She's only half in my world and half in another, on the couch curled around a weathered copy of Tournier's Le Miroir des idées. Lips moving slightly as she reads, fingers picking absently at a button on the couch.
"Come over here and sit beside me," she says, without lifting her eyes from the book. Then, a line read from her current page: "Un grand auteur est celui dont on entend et reconnaît la voix dès qu'on ouvre l'un de ses livres," she says, and looks up at me. "Il a réussi à fondre la parole et l'écriture."
No, she is not in my world now. I smile a little, a half-smile of sorts, and cross the room to the bar with ice cubes clinking in my empty glass. Not in my world, but another. I set the glass down on the antique highboy and free-pour a few fingers of Chivas Regal over the ice. Take a sip of that sparkling liquid amber. Savour the clean burn all the way down my throat.
"Are you stuck again, dear?"
Suddenly, my stomach knots. How does she do that? How is it that she knows me so well? That even from over there, that other world, she can see right through me? I walk across to the bookcases and grab a random book from the shelves, switch on my reading lamp, and sit, alone, in my great, leather armchair.
"You know," she goes on, "perhaps you could try that exercise C.P. mentioned last time we were out with him. What was it? To break through your self-censorship, to write about something real from your life, something you would normally never write about."
I hear her close Le Miroir des idées, but I make an effort to appear as though I'm busy reading - whatever it is I have open in my lap.

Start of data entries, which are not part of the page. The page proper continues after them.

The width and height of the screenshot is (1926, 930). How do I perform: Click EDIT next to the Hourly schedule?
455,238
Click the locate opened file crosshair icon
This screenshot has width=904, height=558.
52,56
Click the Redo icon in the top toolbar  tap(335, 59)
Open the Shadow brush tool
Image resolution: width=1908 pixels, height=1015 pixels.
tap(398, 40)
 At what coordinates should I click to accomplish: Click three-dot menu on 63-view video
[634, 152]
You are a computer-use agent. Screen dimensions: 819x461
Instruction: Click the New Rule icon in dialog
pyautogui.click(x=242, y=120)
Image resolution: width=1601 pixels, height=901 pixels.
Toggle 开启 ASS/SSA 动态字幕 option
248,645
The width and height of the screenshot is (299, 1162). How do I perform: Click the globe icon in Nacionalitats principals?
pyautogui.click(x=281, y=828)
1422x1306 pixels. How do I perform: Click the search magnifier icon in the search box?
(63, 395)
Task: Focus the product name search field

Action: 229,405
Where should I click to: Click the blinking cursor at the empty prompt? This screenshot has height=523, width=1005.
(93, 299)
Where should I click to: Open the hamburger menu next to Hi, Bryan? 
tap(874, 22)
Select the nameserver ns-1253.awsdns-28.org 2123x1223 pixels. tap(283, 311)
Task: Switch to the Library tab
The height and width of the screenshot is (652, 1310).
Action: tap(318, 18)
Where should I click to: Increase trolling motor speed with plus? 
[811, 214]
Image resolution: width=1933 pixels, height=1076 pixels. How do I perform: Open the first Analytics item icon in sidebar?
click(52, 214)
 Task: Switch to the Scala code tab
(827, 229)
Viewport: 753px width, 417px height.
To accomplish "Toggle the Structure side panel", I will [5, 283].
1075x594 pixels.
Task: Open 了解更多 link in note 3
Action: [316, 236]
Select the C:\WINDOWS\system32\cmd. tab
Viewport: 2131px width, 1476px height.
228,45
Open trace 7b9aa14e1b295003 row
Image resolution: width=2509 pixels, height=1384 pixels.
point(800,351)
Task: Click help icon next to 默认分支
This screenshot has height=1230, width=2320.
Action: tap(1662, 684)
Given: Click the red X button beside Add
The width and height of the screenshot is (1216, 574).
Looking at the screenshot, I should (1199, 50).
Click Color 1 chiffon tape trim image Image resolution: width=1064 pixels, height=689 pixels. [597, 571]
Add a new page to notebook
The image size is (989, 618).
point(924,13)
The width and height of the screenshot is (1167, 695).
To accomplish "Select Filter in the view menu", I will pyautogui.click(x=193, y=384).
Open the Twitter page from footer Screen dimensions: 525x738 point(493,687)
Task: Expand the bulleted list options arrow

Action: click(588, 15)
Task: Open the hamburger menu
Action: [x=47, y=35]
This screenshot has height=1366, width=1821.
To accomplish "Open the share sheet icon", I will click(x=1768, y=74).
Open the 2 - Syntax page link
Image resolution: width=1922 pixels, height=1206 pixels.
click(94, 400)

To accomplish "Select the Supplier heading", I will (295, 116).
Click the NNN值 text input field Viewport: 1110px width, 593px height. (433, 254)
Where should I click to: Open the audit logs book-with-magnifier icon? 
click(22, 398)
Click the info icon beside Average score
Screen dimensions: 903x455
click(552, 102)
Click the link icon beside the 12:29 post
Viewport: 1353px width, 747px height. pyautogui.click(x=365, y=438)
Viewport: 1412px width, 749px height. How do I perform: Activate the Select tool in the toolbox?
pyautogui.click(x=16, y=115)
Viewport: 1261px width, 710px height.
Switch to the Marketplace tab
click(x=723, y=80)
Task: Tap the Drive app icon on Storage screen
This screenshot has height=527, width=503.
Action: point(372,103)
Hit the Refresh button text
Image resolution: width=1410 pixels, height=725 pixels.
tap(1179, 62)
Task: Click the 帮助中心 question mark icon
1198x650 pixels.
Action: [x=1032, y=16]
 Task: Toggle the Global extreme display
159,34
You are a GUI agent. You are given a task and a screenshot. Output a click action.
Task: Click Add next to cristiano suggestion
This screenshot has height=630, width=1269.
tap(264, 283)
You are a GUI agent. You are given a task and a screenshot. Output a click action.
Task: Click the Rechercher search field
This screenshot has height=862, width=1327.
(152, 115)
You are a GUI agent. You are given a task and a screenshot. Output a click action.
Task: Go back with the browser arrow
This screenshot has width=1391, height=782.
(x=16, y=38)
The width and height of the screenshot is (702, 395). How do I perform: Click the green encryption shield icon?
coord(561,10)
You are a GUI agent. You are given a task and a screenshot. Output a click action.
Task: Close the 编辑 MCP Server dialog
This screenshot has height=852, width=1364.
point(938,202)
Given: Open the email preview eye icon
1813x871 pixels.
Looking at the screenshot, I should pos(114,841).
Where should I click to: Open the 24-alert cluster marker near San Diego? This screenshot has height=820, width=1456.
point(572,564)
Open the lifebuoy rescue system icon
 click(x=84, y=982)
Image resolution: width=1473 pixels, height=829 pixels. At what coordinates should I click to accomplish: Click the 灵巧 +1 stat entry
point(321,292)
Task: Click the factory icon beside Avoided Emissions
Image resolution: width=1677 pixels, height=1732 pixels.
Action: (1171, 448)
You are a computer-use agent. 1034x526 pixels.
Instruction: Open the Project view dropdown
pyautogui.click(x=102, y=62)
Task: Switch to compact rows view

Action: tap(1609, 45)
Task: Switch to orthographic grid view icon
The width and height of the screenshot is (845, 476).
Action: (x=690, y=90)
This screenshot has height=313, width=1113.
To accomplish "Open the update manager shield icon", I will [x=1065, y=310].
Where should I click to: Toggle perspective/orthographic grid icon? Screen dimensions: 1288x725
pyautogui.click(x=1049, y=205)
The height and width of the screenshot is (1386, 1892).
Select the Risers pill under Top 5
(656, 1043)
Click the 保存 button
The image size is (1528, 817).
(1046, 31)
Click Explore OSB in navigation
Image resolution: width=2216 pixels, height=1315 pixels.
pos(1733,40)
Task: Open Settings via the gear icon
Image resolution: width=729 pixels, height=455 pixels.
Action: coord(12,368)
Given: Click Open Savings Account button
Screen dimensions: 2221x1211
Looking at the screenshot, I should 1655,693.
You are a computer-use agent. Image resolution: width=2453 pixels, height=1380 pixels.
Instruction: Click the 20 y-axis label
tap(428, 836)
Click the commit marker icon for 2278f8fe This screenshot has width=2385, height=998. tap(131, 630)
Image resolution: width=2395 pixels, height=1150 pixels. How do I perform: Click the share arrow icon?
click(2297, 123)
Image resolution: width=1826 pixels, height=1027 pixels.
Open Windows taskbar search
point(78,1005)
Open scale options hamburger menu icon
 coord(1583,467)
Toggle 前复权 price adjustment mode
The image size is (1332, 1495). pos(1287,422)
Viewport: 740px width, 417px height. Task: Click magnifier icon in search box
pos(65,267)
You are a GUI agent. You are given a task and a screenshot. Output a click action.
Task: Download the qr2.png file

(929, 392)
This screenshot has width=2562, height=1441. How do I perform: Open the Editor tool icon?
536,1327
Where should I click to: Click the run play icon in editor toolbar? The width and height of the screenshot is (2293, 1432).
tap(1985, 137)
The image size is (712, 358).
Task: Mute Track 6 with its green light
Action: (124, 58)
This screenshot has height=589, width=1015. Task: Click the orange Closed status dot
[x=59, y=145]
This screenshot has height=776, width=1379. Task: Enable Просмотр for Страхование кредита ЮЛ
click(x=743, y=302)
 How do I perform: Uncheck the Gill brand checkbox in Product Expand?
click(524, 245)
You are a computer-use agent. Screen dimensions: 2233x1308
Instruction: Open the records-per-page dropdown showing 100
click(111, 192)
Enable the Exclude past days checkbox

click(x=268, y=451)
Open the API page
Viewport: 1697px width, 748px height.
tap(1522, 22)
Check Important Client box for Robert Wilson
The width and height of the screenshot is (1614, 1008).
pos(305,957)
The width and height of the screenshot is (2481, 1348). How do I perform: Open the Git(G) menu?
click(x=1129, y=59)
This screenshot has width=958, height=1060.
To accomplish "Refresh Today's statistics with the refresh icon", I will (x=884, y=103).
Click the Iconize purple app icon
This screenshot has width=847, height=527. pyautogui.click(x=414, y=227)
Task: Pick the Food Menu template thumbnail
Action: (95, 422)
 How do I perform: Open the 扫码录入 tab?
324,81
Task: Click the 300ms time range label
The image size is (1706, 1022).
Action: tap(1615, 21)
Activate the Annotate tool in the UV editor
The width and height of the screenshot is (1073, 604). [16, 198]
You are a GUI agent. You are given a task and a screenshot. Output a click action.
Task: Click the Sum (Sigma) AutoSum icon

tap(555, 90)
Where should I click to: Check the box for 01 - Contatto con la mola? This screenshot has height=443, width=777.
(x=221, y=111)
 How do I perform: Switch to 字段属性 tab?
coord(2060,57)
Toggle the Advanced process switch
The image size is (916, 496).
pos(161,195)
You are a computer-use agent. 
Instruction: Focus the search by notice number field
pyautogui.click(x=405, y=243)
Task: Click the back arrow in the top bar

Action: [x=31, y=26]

"Something, even," she continues, "that you normally would try to push from your thoughts, to never even think about. Something taboo."
I'm flipping pages now, all anxious like. Taking long, nervous sips from my scotch, not even feeling the fire. This is what this woman does to me: gets me all mad in the head, pushes my buttons, so to speak - drives me completely fucking mental. It's why I keep her around.
She's behind me, now, fingers working their way across my scalp and I'm nearly taken away by the bouquet of her flowery hair dangling down across my shoulders.
"L'homme ne promène pas son chien," she purrs, "c'est lui qui est promené par son chien." More Tournier delivered on a crashing wave of cherry lip gloss. Warm breath on my cheek.
There's the sudden realisation that it is not she who has left this world, but I. But that's me, so eager to always leave. To get away.
More soft words, bringing me back down to myself. Words brushing against my cheek, nuzzling into my ear, making a home there.
To get away. Me, who would rather move across the country and spend a thousand nights in seedy pubs drunkenly arguing aesthetics with strangers, marching out Kant, quoting Baumgarten.
Whispers. Coming down.
To get away. Me, who would rather push over that bloody lectern than speak at it, selling lies. Tear up that oppressive hall, destroy it, make it unusable, rather than let even one more precious mind be shattered there.
"Baby, are you hearing me?" Those words, new cashmere against my skin.
"Let's go upstairs," she suggests. "You can tell me all about it, then."